Although Kokoschka was not Jewish, his milieu was influenced by numerous Jewish figures. Kokoschka depicted Jewish themes in some of his works, such as a series of lithographs based on the story of Saul and David. He created them in 1969 as a “voluntary confession” of the inner significance of his life—a life of wandering and searching. Kokoschka resigned a Professorship at the Dresden Academy in the 1920s to concentrate on painting and travel. In 1934, Kokoschka left Vienna for Prague after the banning of the Social Democratic Party. In Czechoslovakia, he painted a magnificent allegorical portrait of the President Tomas Masaryk.
Kokoschka conveyed through his art a deeply held belief in humanistic values. The Nazis, however, denounced his work as “degenerate” and with the invasion of Czechoslovakia, he fled once more, but this time to England. During the war, he played an active part in the anti-Nazi movement in London among exiled German-speaking artists and writers. He painted an important group of political satires and a portrait of the Soviet Ambassador, Ivan Maisky.

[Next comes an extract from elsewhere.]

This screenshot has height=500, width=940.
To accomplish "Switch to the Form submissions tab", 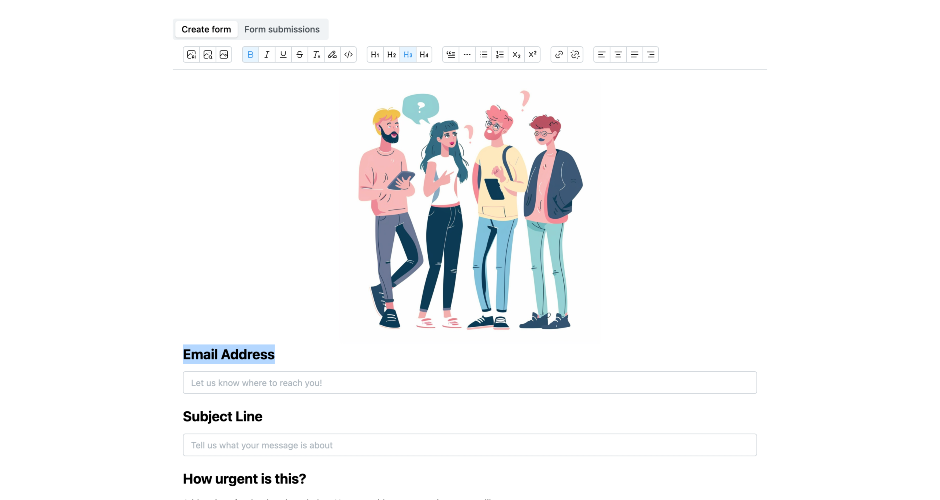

Maisky, of Jewish origin, was well-known for his pro-Zionist sympathies which were born of talks with Ben-Gurion in London in 1941 and a visit two years later to the Yishuv and number of kibbutzim.
Kokoschka left Britain to establish his summer “school of seeing” at Salzburg in the early 1950s. He also became involved in the Salzburg Music Festival, designing sets, costumes and lighting for Wilhem Furtwangler’s production of The Magic Flute in 1955.
The Tate Gallery on London’s Millbank is hosting a Kokoschka exhibition of some 200 oil paintings, water colours and drawings this summer. An archive display which compliments the exhibition includes detailed material on the artist’s sojourn in Britain.